Intramembranous bone tissue response to biodegradable octacalcium phosphate implant.

Previous studies showed that synthetic octacalcium phosphate (OCP) enhances bone formation coupled with its own osteoclastic biodegradation more than non-biodegradable hydroxyapatite (HA), including sintered HA ceramic, when implanted in animal bone defects. The present study was designed to investigate whether synthetic OCP in granule form has biodegradable characteristics when implanted in the subperiosteal area of mouse calvaria in comparison with non-sintered stoichiometric HA, especially in relatively short periods after implantation. OCP crystals exhibited plate-like morphology, whereas HA crystals had a sphere-like structure. Both crystals had large pore volumes >75% in total, with micropores within the granules. Direct bonding of newly formed bone was discernible in HA until 35 days after implantation by element analysis for calcium and phosphorus. However, histomorphometric analysis demonstrated that bone formation was facilitated on OCP surfaces with greater alkaline phosphatase activity than on HA up to 21 days. The surfaces attacked by tartrate-resistant acid phosphatase positive osteoclast-like cells were significantly greater than those of HA. OCP became encapsulated and replaced with new bone with prolonged implantation periods up to 180 days. The results suggest that the enhanced bone formation in mouse calvaria could be associated with the biodegradable nature of OCP, and that OCP could be used in augmenting intramembranous bone volume.

Comparative study on osteoconductivity by synthetic octacalcium phosphate and sintered hydroxyapatite in rabbit bone marrow.
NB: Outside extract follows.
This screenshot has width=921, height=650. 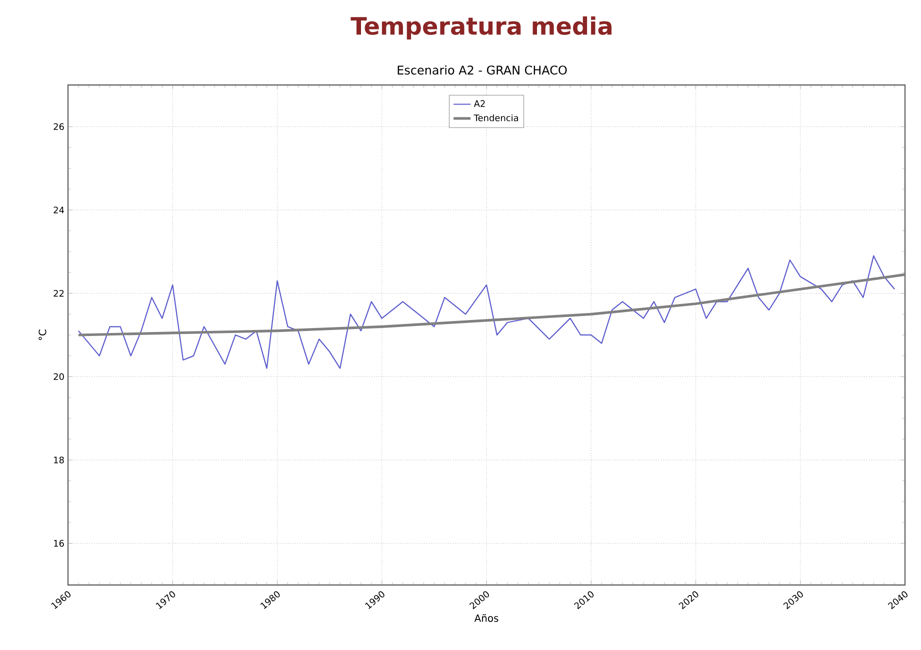 What do you see at coordinates (481, 28) in the screenshot?
I see `chart-title: Temperatura media` at bounding box center [481, 28].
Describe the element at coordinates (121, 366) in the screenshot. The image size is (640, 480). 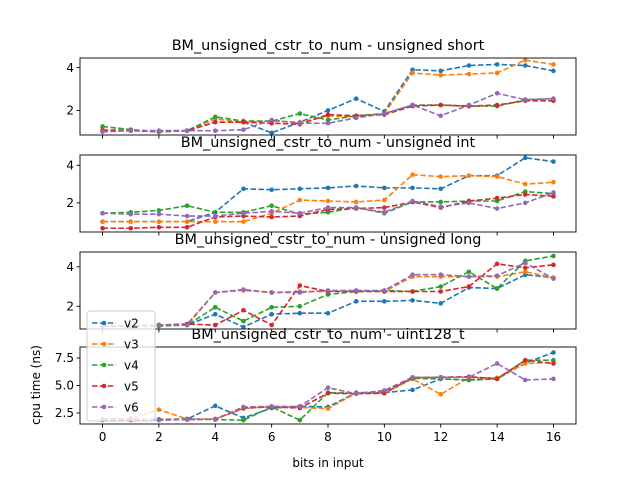
I see `legend-box` at that location.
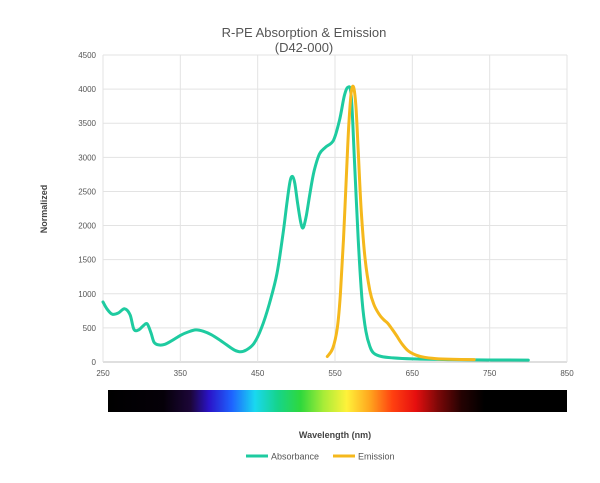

Octacalcium phosphate (OCP) is thought to be a precursor of the mineral crystals in biological apatite. Synthetic OCP has been shown to be converted into an apatite structure when implanted in murine calvarial bone, to enhance bone regeneration more than synthetic hydroxyapatite (HA), and to degrade faster than biodegradable beta-tricalcium phosphate. This study was designed to investigate whether OCP implantation enhances the formation and resorption of new bone (remodeling) concomitant with OCP degradation when implanted intramedullary in a rabbit femur for 12 weeks, compared to sintered HA ceramic. Histological and histomorphometric analyses using undecalcified specimens showed that the area of bone apposition was significantly higher on OCP than on HA between 2 and 3 weeks, whereas it subsequently became smaller on OCP than on HA. The area attacked by multinucleated giant cells, including tartrate-resistant acid phosphatase (TRAP)-positive cells, was significantly higher for OCP than for HA at 8 weeks. Radiography revealed resorption of OCP but not of HA. The results disclose some osteoconductive characteristics of synthetic OCP in the bone marrow space: (1) enhancement of bone regeneration at the initial bone apposition stage and (2) stimulation of resorption of the newly formed bone coupled with OCP biodegradation mediated by TRAP-positive osteoclast-like cells. These results suggest that synthetic OCP would be a more useful bone substitute than HA in implant applications where rapid bone formation and concomitant implant resorption are important considerations.